TASK OBJECTIVE:
Pictures are to be left out. Return exactly the lines below from the one with "Open the long" up to and including the one with "Task: Open the emby-remote project dropdown".

THE INPUT:
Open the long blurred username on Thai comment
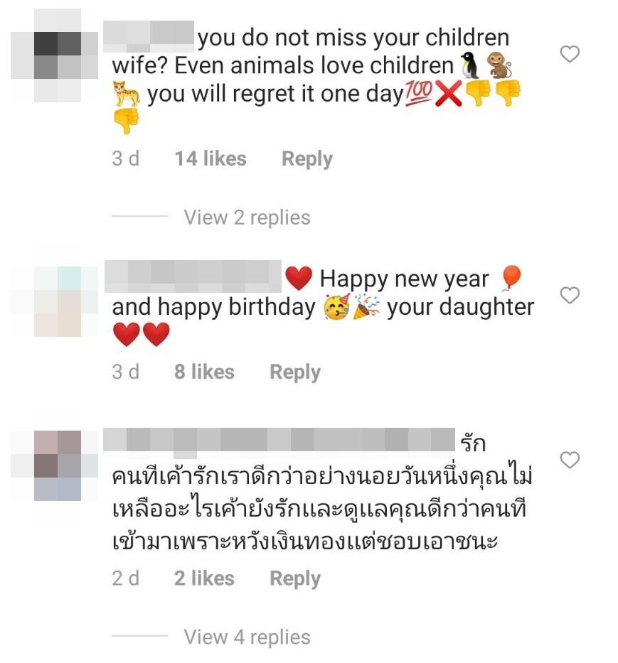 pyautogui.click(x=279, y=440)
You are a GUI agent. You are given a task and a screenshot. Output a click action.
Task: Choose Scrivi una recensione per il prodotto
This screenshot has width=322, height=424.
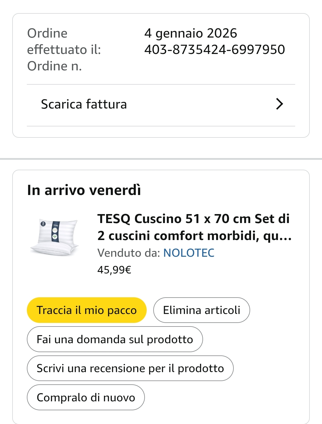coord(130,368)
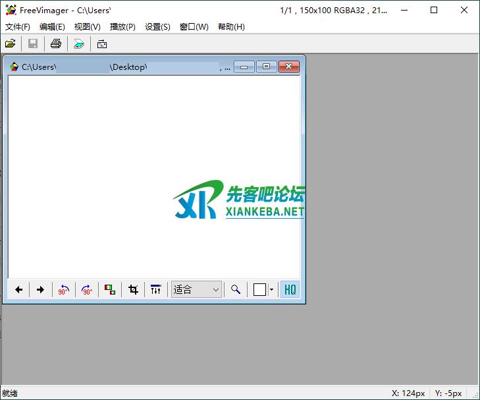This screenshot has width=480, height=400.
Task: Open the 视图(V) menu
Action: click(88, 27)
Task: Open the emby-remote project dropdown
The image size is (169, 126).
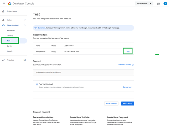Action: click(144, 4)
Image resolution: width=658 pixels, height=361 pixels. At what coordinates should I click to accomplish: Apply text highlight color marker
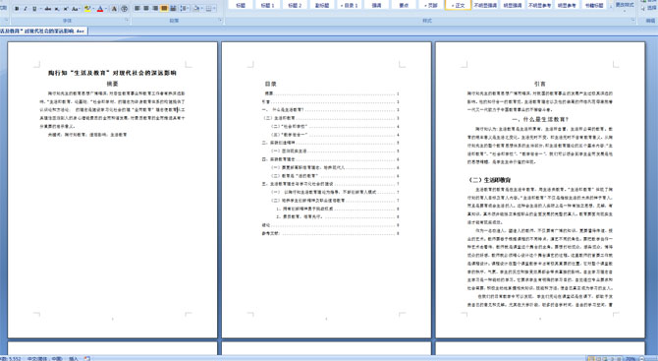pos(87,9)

---

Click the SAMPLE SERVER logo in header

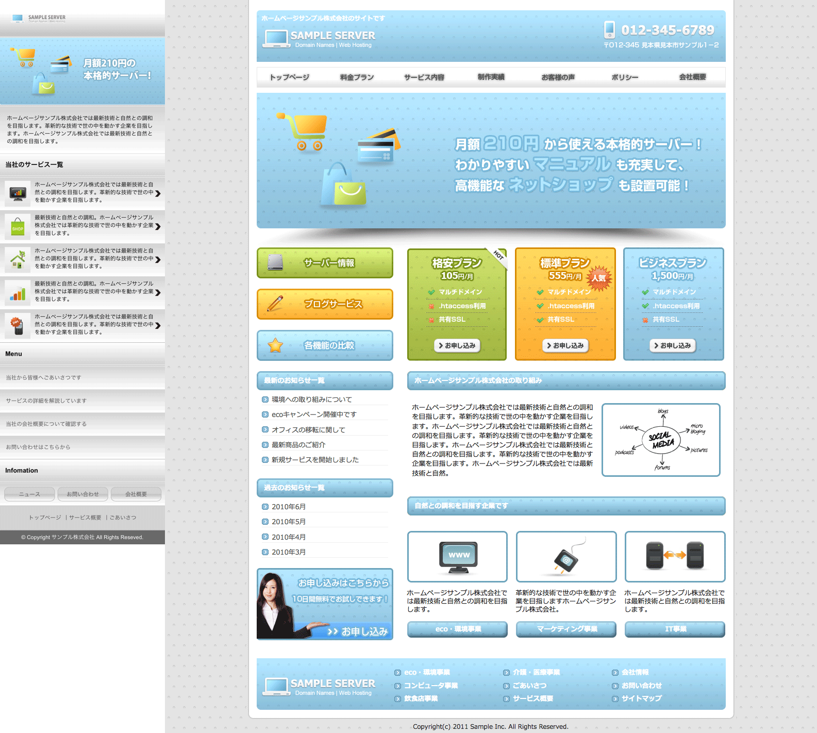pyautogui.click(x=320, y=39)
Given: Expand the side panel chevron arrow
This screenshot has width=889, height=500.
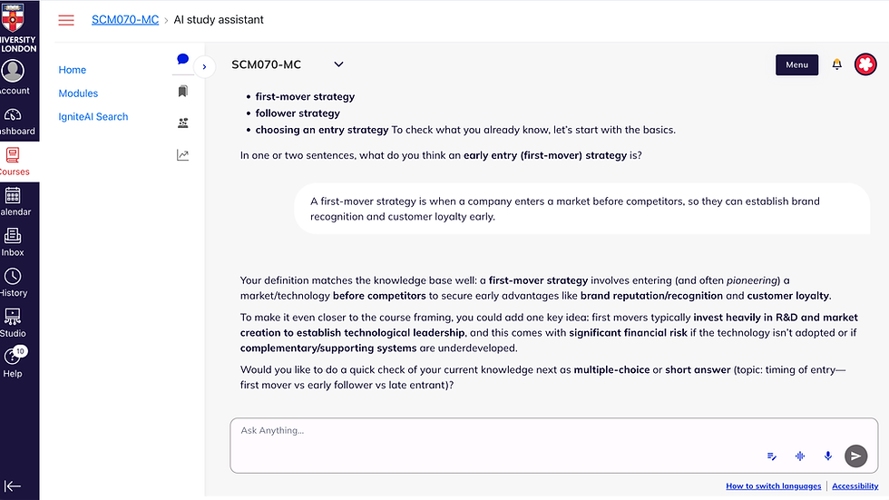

* * *

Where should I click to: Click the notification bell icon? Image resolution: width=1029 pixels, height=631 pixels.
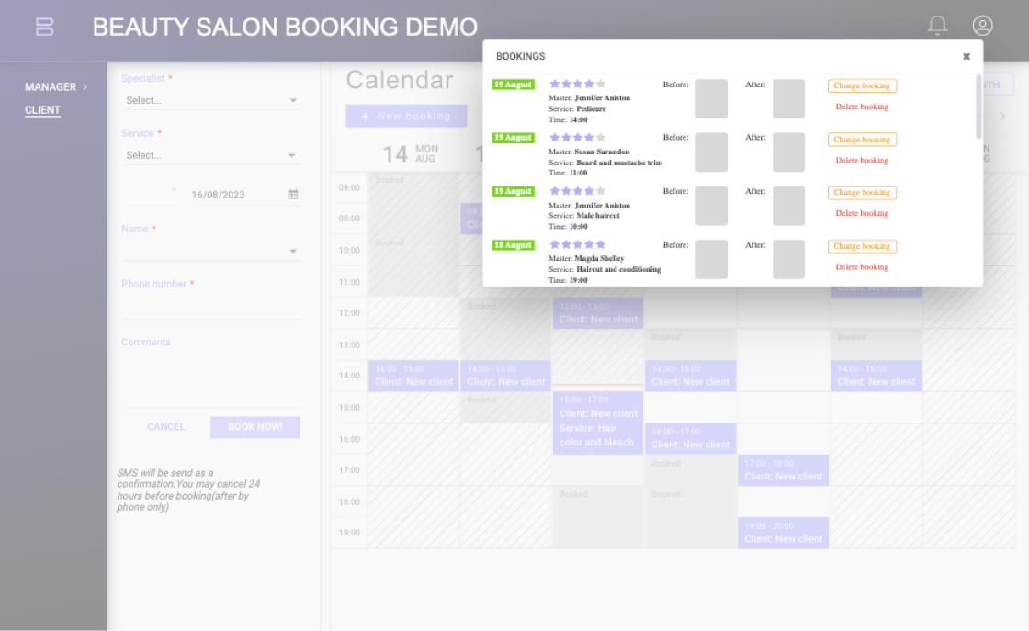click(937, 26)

SOLUTION TO THIS EXERCISE:
Open the long blurred username on Thai comment
 pyautogui.click(x=279, y=440)
You are a GUI agent. You are given a task and a screenshot. Output a click action.
Task: Choose Scrivi una recensione per il prodotto
This screenshot has width=322, height=424.
coord(130,368)
This screenshot has width=480, height=400.
Task: Open the 视图(V) menu
Action: click(88, 27)
Task: Open the emby-remote project dropdown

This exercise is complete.